Mañana vamos a bailar de acuerdo al itinerario estipulado
para tu casamiento. Pero hoy recurro a lo que puede devolvernos al mundo que
alguna vez compartimos. Llegados a este punto en que nos ganó la adultez hace
rato, me niego a darte un regalo adulto, uno que nos lance a esas aguas que
aplastan y uniforman, las de las listas de regalos en que todos regalan de todo
sin regalar nada. Elegirte el set de cacerolas inoxidable me resulta un insulto
que me reservo bajo la manga para una situación que en verdad lo amerite.
Hoy te escribo desde la meseta, con el horizonte algo ancho
y el misterio acechando del otro lado. Este atisbo de montaña sin bonete no se
parece en nada a las que trepábamos antes. No hacía falta descansar y, una vez
arriba, la carrera hasta abajo, las patas que corrían por encima de la cabeza,
las sonrisas llenas de tierra, las ramas que crujiendo bajo los pies, ese
cansancio que no medíamos.
Esa carrera de la que no teníamos idea, nos fue trayendo
hasta hoy, y se fue llenando de gente, de ideas, se limpió la tierra, se vació
de arrojo y reservó la risa para los descansos. Y siento que quedamos un poco a
mitad de camino. O al menos yo que hoy miro a los chicos con una envidia que me
consume. Trato de sumirme en sus juegos y ser del todo, como ellos. Pero ya se
me olvidó cómo era correr más allá de mí misma. Ellos saben cuándo termina el
juego, cuándo deja de ser divertido, cuando no da para más. Yo siempre lo
quiero estirar porque ya no sé jugar libre y sin forzar. Y escucho a mi sobrina
que me pide que le avise cuando termine de hacer lo que estoy haciendo. Y me
doy cuenta que esa mirada condescendiente me da ganas de salir corriendo a
esconderme de un mundo en el que ya no sé estar.

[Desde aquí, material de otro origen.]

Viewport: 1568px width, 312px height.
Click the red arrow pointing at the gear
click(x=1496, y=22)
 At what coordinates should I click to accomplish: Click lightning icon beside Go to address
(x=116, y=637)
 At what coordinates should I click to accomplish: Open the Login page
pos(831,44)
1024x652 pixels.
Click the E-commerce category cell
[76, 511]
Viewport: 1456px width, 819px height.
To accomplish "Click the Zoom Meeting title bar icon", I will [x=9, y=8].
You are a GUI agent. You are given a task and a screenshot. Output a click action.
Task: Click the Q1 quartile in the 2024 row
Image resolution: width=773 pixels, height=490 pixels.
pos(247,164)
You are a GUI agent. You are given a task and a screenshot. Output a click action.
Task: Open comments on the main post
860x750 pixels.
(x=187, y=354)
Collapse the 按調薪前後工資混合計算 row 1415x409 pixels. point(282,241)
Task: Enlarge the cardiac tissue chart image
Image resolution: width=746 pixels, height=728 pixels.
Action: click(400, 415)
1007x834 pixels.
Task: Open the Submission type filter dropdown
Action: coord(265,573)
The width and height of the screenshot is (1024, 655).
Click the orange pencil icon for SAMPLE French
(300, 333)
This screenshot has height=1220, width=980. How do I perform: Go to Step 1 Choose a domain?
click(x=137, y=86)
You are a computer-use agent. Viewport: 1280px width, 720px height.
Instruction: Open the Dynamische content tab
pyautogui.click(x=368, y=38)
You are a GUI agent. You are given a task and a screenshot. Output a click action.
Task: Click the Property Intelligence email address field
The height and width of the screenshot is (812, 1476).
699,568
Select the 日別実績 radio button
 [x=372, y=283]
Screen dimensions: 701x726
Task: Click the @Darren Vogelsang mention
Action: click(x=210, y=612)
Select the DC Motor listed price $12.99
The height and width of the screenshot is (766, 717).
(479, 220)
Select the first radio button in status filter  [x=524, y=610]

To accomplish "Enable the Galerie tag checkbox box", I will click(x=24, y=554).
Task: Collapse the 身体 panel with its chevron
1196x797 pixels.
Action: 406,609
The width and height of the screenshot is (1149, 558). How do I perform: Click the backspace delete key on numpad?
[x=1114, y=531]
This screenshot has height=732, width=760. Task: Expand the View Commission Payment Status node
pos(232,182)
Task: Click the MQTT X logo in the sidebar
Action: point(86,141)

Empiezo a pensar que volverse grande no es más que controlar
los impulsos que nos permitían patear el horizonte hasta donde quisiéramos. Como
en el jardín de Alem, donde pasábamos horas dibujando ciudades en el piso con
las maderitas para el fuego. Casas que no necesitaban techos ni vigas, que se
sostenían a fuerza de un imaginario maravillosamente compartido. Una ciudad
hecha de pasto y madera pero que respiraba historias que se tejían gracias a un
consenso absoluto que hoy solo podemos lograr a fuerza de trabar el ceño, discutir
y ceder siempre midiéndonos mutuamente las importancias. Y acá te escribo desde
la cama, en este cuarto de esta pequeña casa y escucho un ruido que viene desde
el living que no para y me pregunto si no será mi imaginación aplastándose la
cara contra el concreto. Parece que tampoco sé más cómo construir más allá de
mí misma.
Ya no sabemos ser amigos como antes. Pero está bien así.
Guardamos en este abrazo a distancia un recuerdo infinito que no supo
acomodarse a lo que después dijimos querer ser.
Mañana vamos a saltar en tu fiesta pero solo cuando el ritmo
del casorio regulado así lo permita. Me perderé en la ronda obligada que te
perseguirá por el salón. Y vos, que de entre todas las personas que conozco
siempre supiste ganarte un lugar, aplastarás tu rareza para conformar a todos,
o a nadie, que es lo mismo. Y yo seré tu cómplice una vez más aunque esta vez
sin saber cómo, ni si termina, ni cuándo dejar de forzar.